» **DOCUMENT EXCERPT**
2. Analysis of the Quid Pro Quo Exchange

When a taxpayer makes a charitable contribution as part of a quid pro quo exchange, the taxpayer's potential deduction under section 1.170A-1(h)(2), Income Tax Regs., may not exceed the FMV of the property transferred to the charitable organization less the value of the consideration received in exchange. Respondent contends that Seventeen Seventy's potential deduction is $400,000. Petitioner contends that Seventeen Seventy's potential deduction is $7,150,000. We need not resolve the parties' dispute regarding the value of the interior and exterior easements because Seventeen Seventy failed to value all of the consideration it received in the quid pro quo exchange and therefore is not entitled to any charitable contribution deduction under section 170.

» **INFORMATION SUPPLIED**
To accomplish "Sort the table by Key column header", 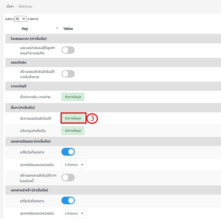I will tap(25, 28).
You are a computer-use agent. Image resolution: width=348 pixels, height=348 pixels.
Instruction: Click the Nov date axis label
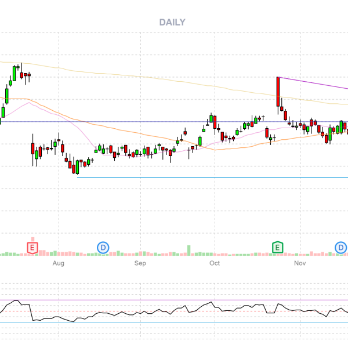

» **EXERCISES**
[a] In the tax ruling excerpt, what amount does the petitioner contend is Seventeen Seventy's potential deduction?
[b] Repeat word for word the part of the tax ruling excerpt that opens with the words containing "When a taxpayer" and closes with "under section 170.".

» **RESULTS FOR THE EXERCISE**
[a] $7,150,000

[b]
When a taxpayer makes a charitable contribution as part of a quid pro quo exchange, the taxpayer's potential deduction under section 1.170A-1(h)(2), Income Tax Regs., may not exceed the FMV of the property transferred to the charitable organization less the value of the consideration received in exchange. Respondent contends that Seventeen Seventy's potential deduction is $400,000. Petitioner contends that Seventeen Seventy's potential deduction is $7,150,000. We need not resolve the parties' dispute regarding the value of the interior and exterior easements because Seventeen Seventy failed to value all of the consideration it received in the quid pro quo exchange and therefore is not entitled to any charitable contribution deduction under section 170.